In 2008, the U.A.E. Ministry of Health launched the “Wareed” project to establish a ‘one patient, one record’ electronic health record system by linking all of its facilities in Dubai and the northern emirates. This project, which involved deploying Cerner Millennium systems in all Ministry hospitals and clinics, was managed by Dubai-based Hybrid Health Solutions and implemented by a consortium including U.A.E. Partnerships with U.S. Medical Equipment Companies.

Here are a few examples of American industry contributing to growth in this sector:

  • Medtronic signed a deal with the University of Sharjah in 2015 whereby Medtronic Academy, the educational wing of Medtronic, would collaborate with the University to educate regional physicians on Medtronic products and therapies as well as general cardiac topics
  • In 2008, Tawam Hospital in Al Ain became the first SEHA hospital to successfully implement Cerner Millennium healthcare information technology solutions at its facility

Meanwhile, in Dubai, the Dubai Health Authority (DHA) embarked on an electronic health records system known as “Salama.” This system, which was announced in February 2016, has created one electronic record for each resident who uses a public hospital in that emirate.
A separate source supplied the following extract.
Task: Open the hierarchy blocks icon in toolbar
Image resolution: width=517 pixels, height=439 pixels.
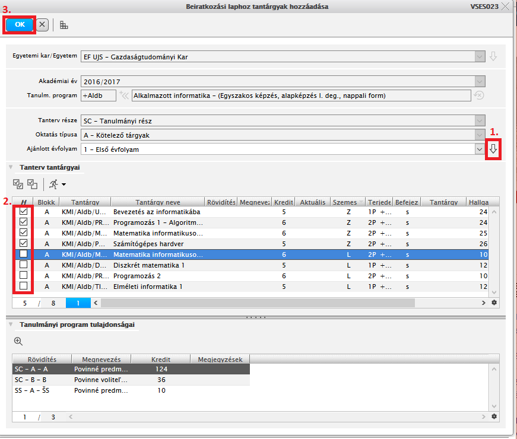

The Dubai Health Authority now intends to extend this electronic health records system to private facilities in the emirate as well through its NABIDH (Network and Analysis Backbone for Integrated Dubai Health) initiative. This initiative will ultimately enable the creation of a single unified medical record for each individual in Dubai by linking the information contained in all public and private health care facilities.

The U.A.E. is also improving healthcare through the increasing adoption of telemedicine, which enables both patients to consult medical professionals and medical professionals to consult each other from a distance. This has reduced hospital visits, limited the movement of patients between hospitals, and extended healthcare services to more remote locations.